Google is embarking on a new endeavour, code-named "Magi," to address the growing competition from AI-driven search engines, such as Microsoft's Bing. Currently, Google dominates over 90% of the search market whereas Microsoft's Bing search has experienced a 25% surge in monthly page visits due to the incorporation of ChatGPT and GPT-4, which improves user prompt requests, model effectiveness, user experience, and search outcomes. In response to this competitive landscape, Google is creating an AI-based search engine designed to offer users a personalised experience by anticipating their needs.
As reported by The New York Times, Google plans to unveil its new AI-powered search features next month, with additional functionalities slated for release in the fall. Initially, these features will be accessible exclusively to a maximum of one million users in the United States. The exact offerings of the new tools remain to be seen, but they are expected to expand upon the conversational basis of Google's experimental Bard chatbot. Developed under the code name "Magi," these new search tools represent Google's strategy to counter competition from emerging systems like Microsoft's Bing chatbot and OpenAI's ChatGPT.
Let's take a deep dive into Google’s past with AI.
DeepMind: Pushing the Boundaries of AI Research
Two key players that have significantly contributed to the advancements in AI are DeepMind, an AI research company under Alphabet, and TensorFlow, an open-source machine learning library developed by Google.

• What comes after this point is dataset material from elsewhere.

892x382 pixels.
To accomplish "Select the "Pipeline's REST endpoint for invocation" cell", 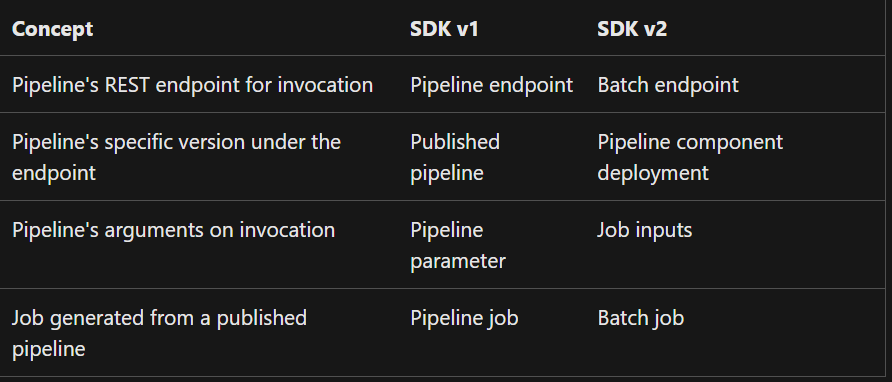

DeepMind Technologies Limited was founded in 2010 by Demis Hassabis, Shane Legg, and Mustafa Suleyman became a trailblazer in AI research, particularly in reinforcement learning and deep learning (Hassabis et al., 2010). Acquired by Google in 2014, DeepMind operates as a subsidiary of Alphabet, with its primary mission to develop artificial general intelligence (AGI) that can perform any intellectual task that a human can accomplish.
One of DeepMind's groundbreaking achievements was AlphaGo, a computer program that made history in 2016 by defeating the world champion Go player Lee Sedol in a five-game match (Silver et al., 2016). This triumph marked a significant milestone in AI development, given the complexity of the ancient board game and the vast number of possible moves.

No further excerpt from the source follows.